Le véhicule vendu par Transit à monsieur Duchesneau est-il affecté de vices cachés?
[17] La vente ayant été conclue entre un consommateur et un commerçant, elle est soumise à la Loi sur la protection du consommateur[5].
[18] En l’espèce, Transit a accepté de vendre le véhicule avec une garantie conventionnelle d’un mois ou de 1 700 km[6].
[19] Par ailleurs, les garanties prévues aux articles 37, 38 et 53 L.P.C. sont applicables peu importe que la garantie conventionnelle ou que la garantie de bon fonctionnement prévue aux articles 159 et 160 L.P.C. soient expirées on non.
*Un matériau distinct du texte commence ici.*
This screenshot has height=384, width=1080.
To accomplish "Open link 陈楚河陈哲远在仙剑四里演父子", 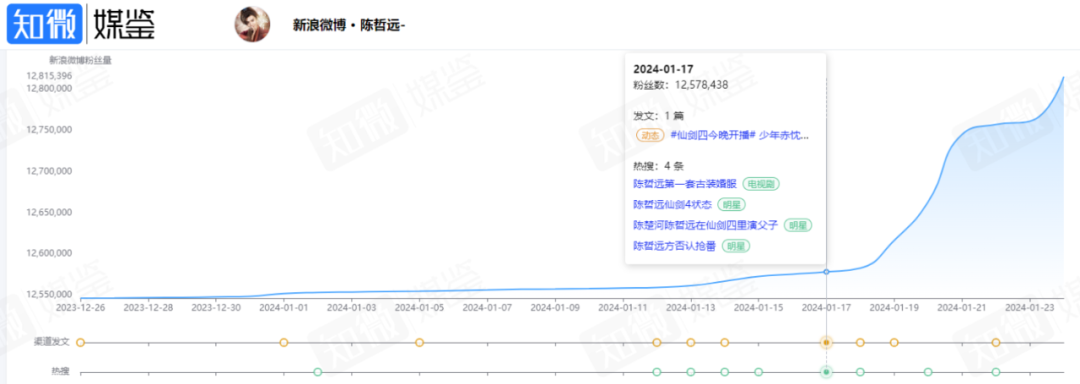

[20] Les articles 37, 38 et 53 L.P.C. prévoient ce qui suit :
37. Un bien qui fait l’objet d’un contrat doit être tel qu’il puisse servir à l’usage auquel il est normalement destiné.
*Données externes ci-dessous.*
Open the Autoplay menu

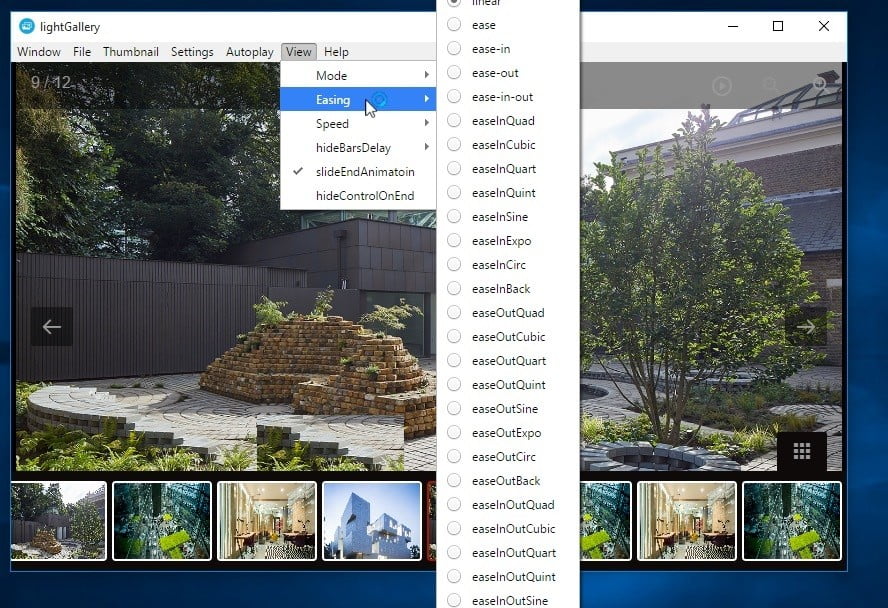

38. Un bien qui fait l’objet d’un contrat doit être tel qu’il puisse servir à un usage normal pendant une durée raisonnable, eu égard à son prix, aux dispositions du contrat et aux conditions d’utilisation du bien.
53. Le consommateur qui a contracté avec un commerçant a le droit d’exercer directement contre le commerçant ou contre le fabricant un recours fondé sur un vice caché du bien qui a fait l’objet du contrat, sauf si le consommateur pouvait déceler ce vice par un examen ordinaire.
Il en est ainsi pour le défaut d’indications nécessaires à la protection de l’utilisateur contre un risque ou un danger dont il ne pouvait lui-même se rendre compte.
Ni le commerçant, ni le fabricant ne peuvent alléguer le fait qu’ils ignoraient ce vice ou ce défaut.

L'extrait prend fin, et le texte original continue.